STATED EXERCISE: Gather every line in the items below that contains the word "should". Case counts.

INFORMATION PROVIDED:
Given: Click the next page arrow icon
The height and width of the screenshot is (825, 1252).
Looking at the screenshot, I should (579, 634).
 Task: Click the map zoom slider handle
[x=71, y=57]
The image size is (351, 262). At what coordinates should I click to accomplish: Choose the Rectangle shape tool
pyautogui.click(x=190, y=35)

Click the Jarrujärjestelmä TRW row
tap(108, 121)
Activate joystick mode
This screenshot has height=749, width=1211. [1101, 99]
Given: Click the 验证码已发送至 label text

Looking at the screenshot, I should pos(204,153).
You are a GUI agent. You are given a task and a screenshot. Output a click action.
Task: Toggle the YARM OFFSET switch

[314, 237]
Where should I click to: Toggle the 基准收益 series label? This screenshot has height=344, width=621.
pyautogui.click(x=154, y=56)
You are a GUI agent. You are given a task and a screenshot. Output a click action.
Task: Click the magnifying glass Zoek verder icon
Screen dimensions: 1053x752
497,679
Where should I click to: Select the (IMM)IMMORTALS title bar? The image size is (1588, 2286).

TASK SOLUTION:
Looking at the screenshot, I should (579, 634).
The image size is (351, 262). At what coordinates should I click to accomplish: Choose the Rectangle shape tool
Looking at the screenshot, I should pos(204,153).
Where should I click to: Toggle the 基准收益 series label? This screenshot has height=344, width=621.
Where should I click to: Select the (IMM)IMMORTALS title bar? The image size is (1588, 2286).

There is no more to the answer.